Running Wild — from Tanzania to DC

Published 05/01/09
By Maggie Graham, Program Assistant

When I was a little girl, I wanted to be one of three things: a farmer, a veterinarian, or an African anti-poaching agent (or an African anti-poaching agent with a veterinary license who farms). I would watch nature shows on the African savannah and fantasize about being there.

At about age ten, I read Richard Leakey’s book Wildlife Wars, and learned all about the devastating ivory trade — about the poaching in the 1980s that had decimated elephant populations across Africa. From 1.3 million animals to less than half that number. Unconscionable.

I also viewed the film Born Free around this time, and after pulling on my mother’s shirt for two weeks to ship me to Africa so I could go find Elsa, my resolve to help save African wildlife was forever solidified.

I finally got my chance to live in Africa six years ago, when I enrolled in a semester-long course in Wildlife Ecology and Conservation in Tanzania. I visited several of the national parks including Tarangire, Manyara, Ngorongoro Crater, and Serengeti, and studied several amazing species in their natural habitat. There is no film, picture book, or documentary that approaches the amazement I felt when I saw the animals roaming free there. Lion prides resting under acacia trees; hippos basking in their mud ponds; and elephants swaggering through the bush with an occasional calf trailing under mom. I remember lying awake in my tent at night and hearing zebra on the other side of the canvass, snorting and hoofing the ground to get nibbles of grass. Surely this was nothing more than the greatest dream ever. But is was so very real.
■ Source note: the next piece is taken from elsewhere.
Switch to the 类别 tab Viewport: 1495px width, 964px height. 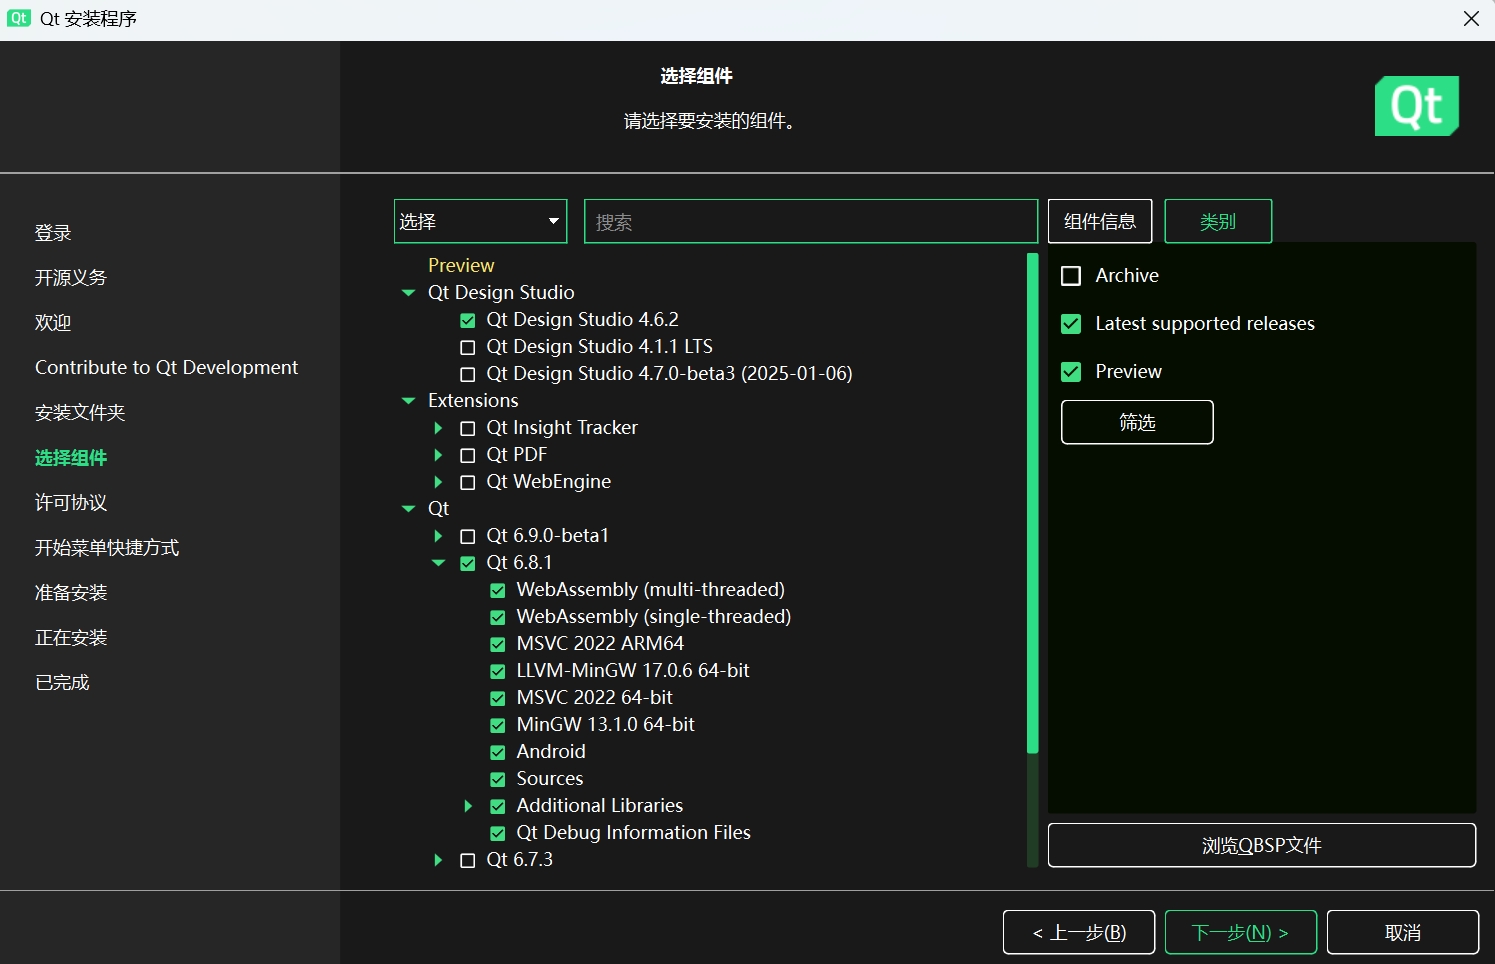(1217, 221)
Tanzania showed me what balance in nature looks like — what freedom truly is.

Africa has never left me, even though I had to leave Africa. The idyllic image of animals in their natural place has not left me. The people there who care so deeply for them have not left me. I can’t imagine how anyone who has seen wildlife free, wildlife in the wild, whether personally or through TV or Internet or books, could visit a zoo or circus.

I can’t get back to Africa right now. Not everyone is so lucky to make that trip. But I can act on my dedication to African wildlife. I do that every day as a new part of the Born Free family, working out of the DC office.

And I’m also going to put my passion for wildlife and wild places into action by running for Born Free USA. Every dollar makes a difference. Wildlife belongs in the wild, and I’m proud to be a part of the movement to keep wild animals free.